(Record extracts begins)

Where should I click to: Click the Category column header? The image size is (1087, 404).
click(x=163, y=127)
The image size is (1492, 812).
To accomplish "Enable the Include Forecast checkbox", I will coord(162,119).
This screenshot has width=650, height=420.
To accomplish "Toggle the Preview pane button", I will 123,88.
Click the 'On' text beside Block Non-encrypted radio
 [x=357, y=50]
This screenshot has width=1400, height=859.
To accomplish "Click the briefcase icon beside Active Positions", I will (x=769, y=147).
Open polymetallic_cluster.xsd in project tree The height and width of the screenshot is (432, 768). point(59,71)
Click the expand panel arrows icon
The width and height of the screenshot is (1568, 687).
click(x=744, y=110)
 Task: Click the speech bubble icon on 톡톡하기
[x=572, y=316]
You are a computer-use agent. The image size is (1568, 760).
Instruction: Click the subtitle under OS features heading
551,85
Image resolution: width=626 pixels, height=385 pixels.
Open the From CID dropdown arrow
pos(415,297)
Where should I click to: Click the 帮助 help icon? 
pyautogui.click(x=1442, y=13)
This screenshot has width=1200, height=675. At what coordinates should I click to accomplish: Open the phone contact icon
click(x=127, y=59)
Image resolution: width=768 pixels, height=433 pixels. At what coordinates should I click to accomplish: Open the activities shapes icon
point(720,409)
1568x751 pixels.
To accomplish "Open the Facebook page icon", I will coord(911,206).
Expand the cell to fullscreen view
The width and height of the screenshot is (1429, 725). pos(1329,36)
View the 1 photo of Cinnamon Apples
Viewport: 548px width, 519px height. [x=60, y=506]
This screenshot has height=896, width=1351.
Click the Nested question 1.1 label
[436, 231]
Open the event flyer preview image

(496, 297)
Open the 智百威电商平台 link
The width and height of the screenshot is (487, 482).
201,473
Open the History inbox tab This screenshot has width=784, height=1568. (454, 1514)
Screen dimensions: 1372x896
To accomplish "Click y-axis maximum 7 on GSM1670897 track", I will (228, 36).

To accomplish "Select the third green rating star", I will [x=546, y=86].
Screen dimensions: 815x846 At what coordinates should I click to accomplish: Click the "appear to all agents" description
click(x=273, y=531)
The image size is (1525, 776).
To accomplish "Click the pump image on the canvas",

(Record extracts ends)

Brief >> The records above must be transcribed line for line, exactly.

Task output >>
Where should I click to: Click the Category column header? The image size is (1087, 404).
click(x=163, y=127)
The image size is (1492, 812).
To accomplish "Enable the Include Forecast checkbox", I will coord(162,119).
This screenshot has width=650, height=420.
To accomplish "Toggle the Preview pane button", I will 123,88.
Click the 'On' text beside Block Non-encrypted radio
 [x=357, y=50]
This screenshot has width=1400, height=859.
To accomplish "Click the briefcase icon beside Active Positions", I will (x=769, y=147).
Open polymetallic_cluster.xsd in project tree The height and width of the screenshot is (432, 768). point(59,71)
Click the expand panel arrows icon
The width and height of the screenshot is (1568, 687).
click(x=744, y=110)
 Task: Click the speech bubble icon on 톡톡하기
[x=572, y=316]
You are a computer-use agent. The image size is (1568, 760).
Instruction: Click the subtitle under OS features heading
551,85
Image resolution: width=626 pixels, height=385 pixels.
Open the From CID dropdown arrow
pos(415,297)
Where should I click to: Click the 帮助 help icon? 
pyautogui.click(x=1442, y=13)
This screenshot has width=1200, height=675. At what coordinates should I click to accomplish: Open the phone contact icon
click(x=127, y=59)
Image resolution: width=768 pixels, height=433 pixels. At what coordinates should I click to accomplish: Open the activities shapes icon
point(720,409)
1568x751 pixels.
To accomplish "Open the Facebook page icon", I will coord(911,206).
Expand the cell to fullscreen view
The width and height of the screenshot is (1429, 725). pos(1329,36)
View the 1 photo of Cinnamon Apples
Viewport: 548px width, 519px height. [x=60, y=506]
This screenshot has height=896, width=1351.
Click the Nested question 1.1 label
[436, 231]
Open the event flyer preview image

(496, 297)
Open the 智百威电商平台 link
The width and height of the screenshot is (487, 482).
201,473
Open the History inbox tab This screenshot has width=784, height=1568. (454, 1514)
Screen dimensions: 1372x896
To accomplish "Click y-axis maximum 7 on GSM1670897 track", I will (228, 36).

To accomplish "Select the third green rating star", I will [x=546, y=86].
Screen dimensions: 815x846 At what coordinates should I click to accomplish: Click the "appear to all agents" description
click(x=273, y=531)
The image size is (1525, 776).
To accomplish "Click the pump image on the canvas",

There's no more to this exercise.